First get the UUID of a volume you wish to stop mounting - this can be seen in Disk Utility (click the Info button and find the Universal Unique Identifier).

Now that you have a UUID for the volume to hide during the mount process, from an admin account create your /etc/fstab file (in Leopard this file doesn't exist by default):

From Leopard on you need to use vifs to create and edit /etc/fstab, or at least you should*.

Code:
sudo vifs
Add a line with the UUID for your volume and the mounting point information, for example:

Code:
# Identifier,  mount point,  fs type,  options
UUID=F0E430C1-5558-3BB3-9FA9-6904B663FEEA  none  hfs  rw,noauto
The Identifier is used to identify the volume.

The mount point is the directory used when the volume is mounted; set none to use the pre-defined OS X directory, i.e. ./Volumes/

The fs type describes the type of the filesystem; use hfs for a Mac volume, use ntfs if it's a NTFS formatted PC volume. The field options describes the mount options associated with the filesystem. 'noauto' will force the volume not to be mounted automatically; and last, use 'rw' or 'ro' for a read-write or read-only disk.

One thing to note is that FAT32 and NTFS formatted volumes are not assigned a UUID. You'll have to use LABEL instead of UUID and change the fs type to 'msdos' or 'ntfs'. NTFS volumes are mounted read only under os x, so you'll also have to change the option from 'rw' to 'ro'.

eg.

FAT32
Code:
LABEL=<drive name> none msdos rw,noauto
NTFS
Code:
LABEL=<drive name> none ntfs ro,noauto
Save the file and reboot (for internal drives) or unmount, disconnect and reconnect the volume (for external drives). Now the system should not mount the partition identified in fstab. You can still manually mount the volume in Disk Utility, or via the command line (and for a volume containing a boot system, rebooting from it).
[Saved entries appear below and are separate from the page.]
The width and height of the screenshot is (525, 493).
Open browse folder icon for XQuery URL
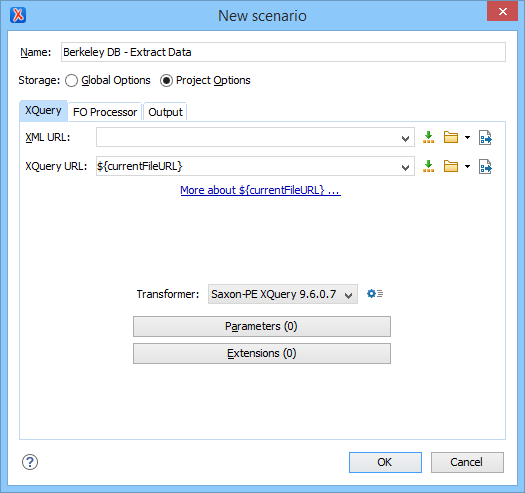tap(451, 166)
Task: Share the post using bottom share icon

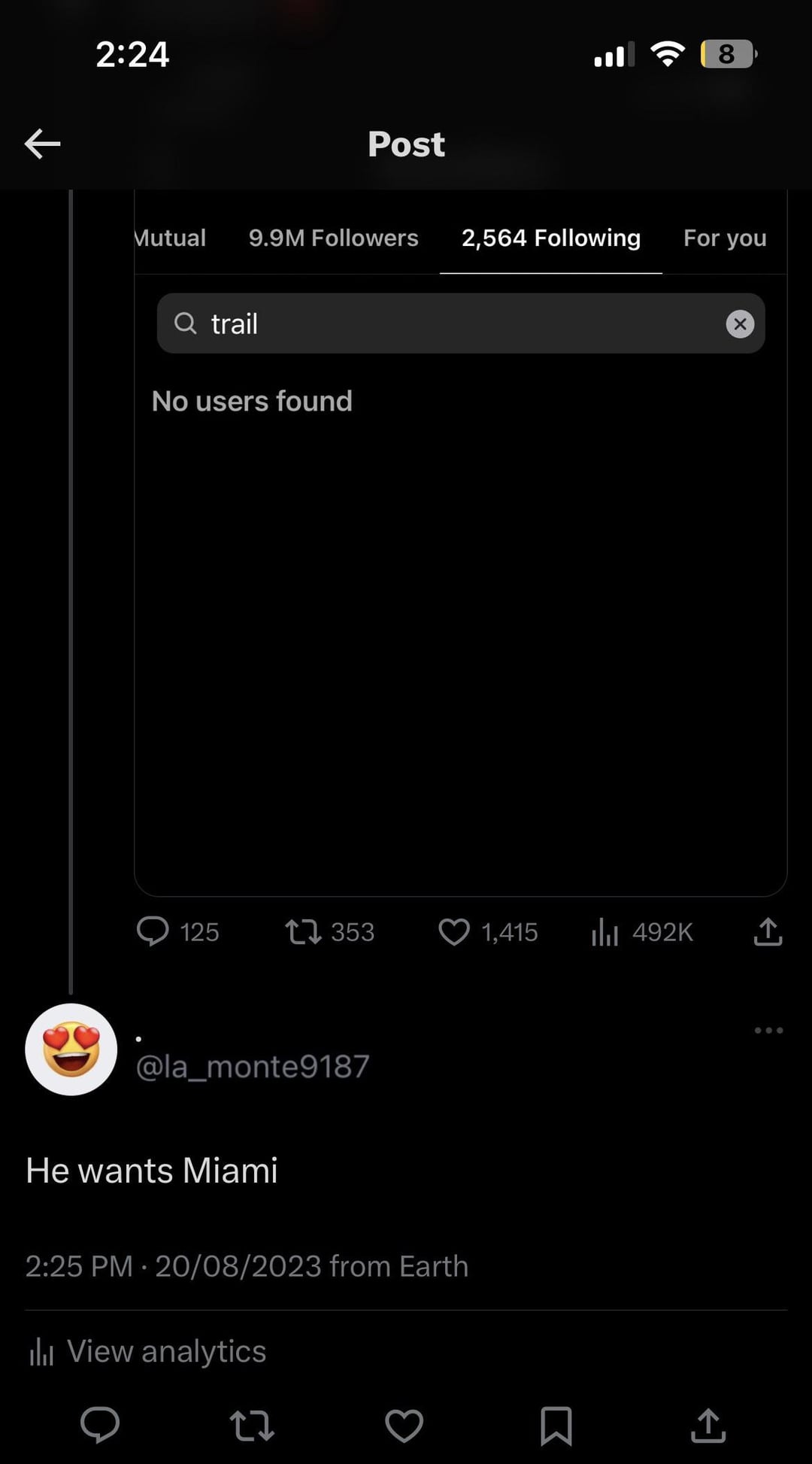Action: 708,1425
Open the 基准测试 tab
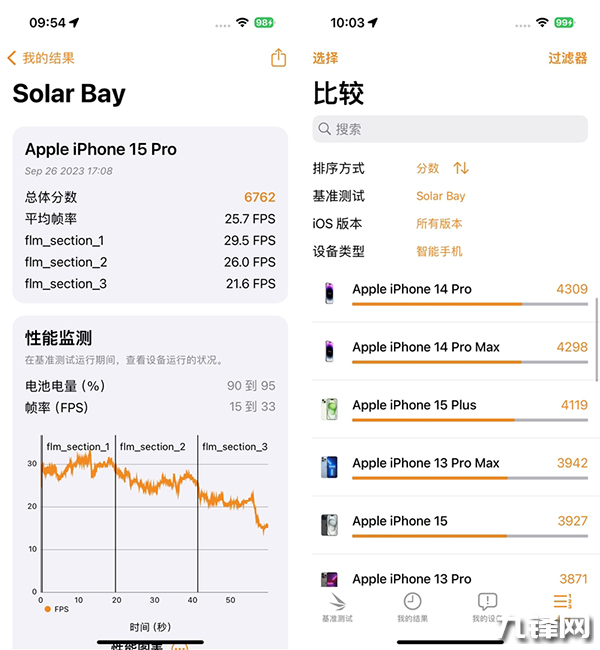This screenshot has height=650, width=600. 337,606
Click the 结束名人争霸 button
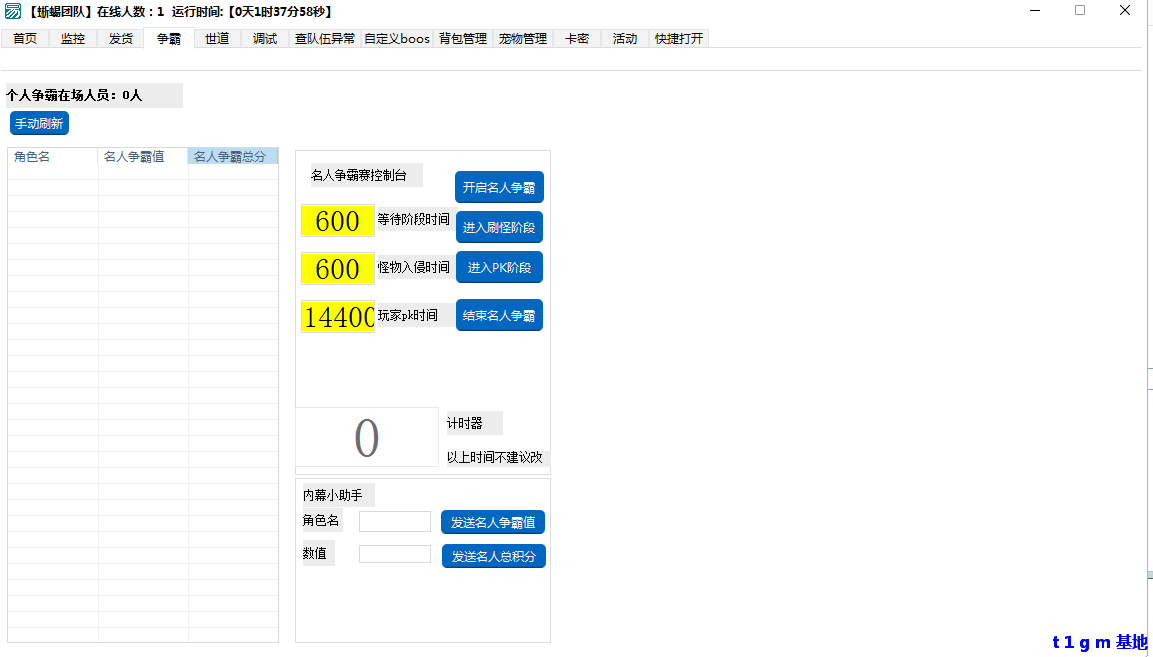Screen dimensions: 1153x657 499,314
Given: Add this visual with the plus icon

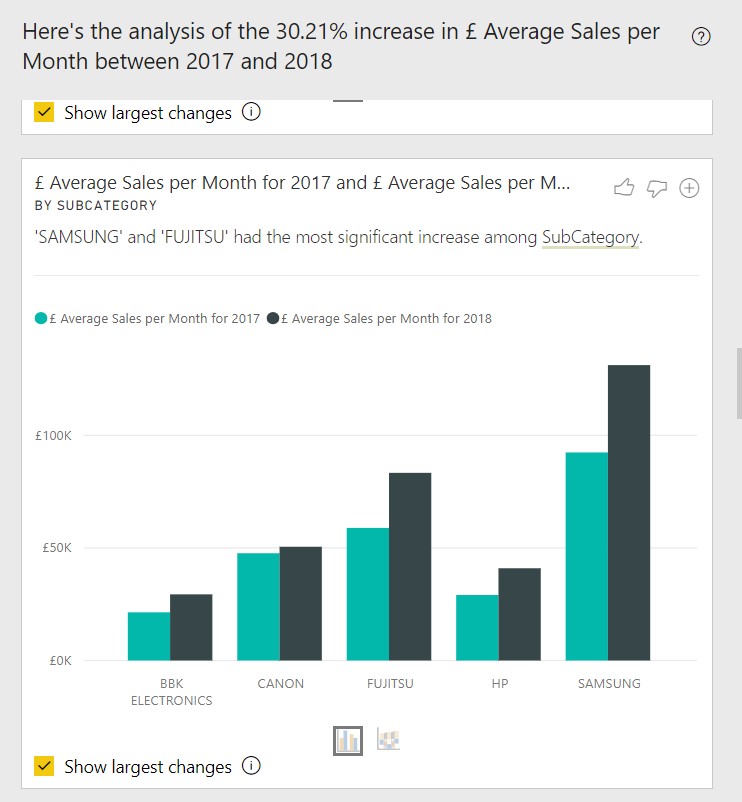Looking at the screenshot, I should (689, 188).
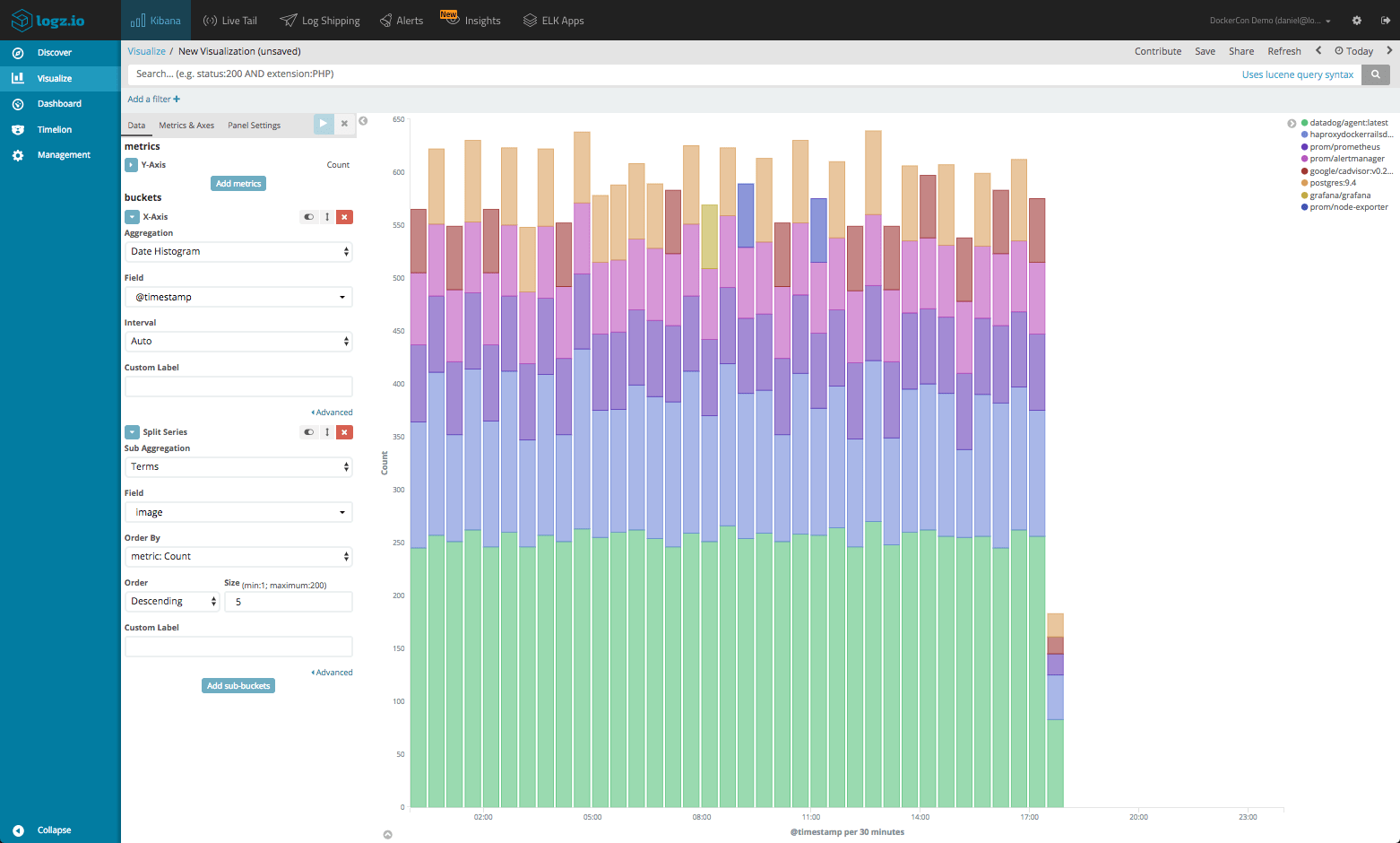Click the postgres:9.4 legend color dot

tap(1304, 183)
Also, you might find that /etc/fstab is ignored and your partition still mounts. Two things you can try:*
  1. Code:
    sudo defaults write /Library/Preferences/SystemConfiguration/autodiskmount AutomountDisksWithoutUserLogin -bool true
  2. Instead of using "none" for the mountpoint use the normal location i.e. /Volumes/WindowsXP along with the ro,noauto options.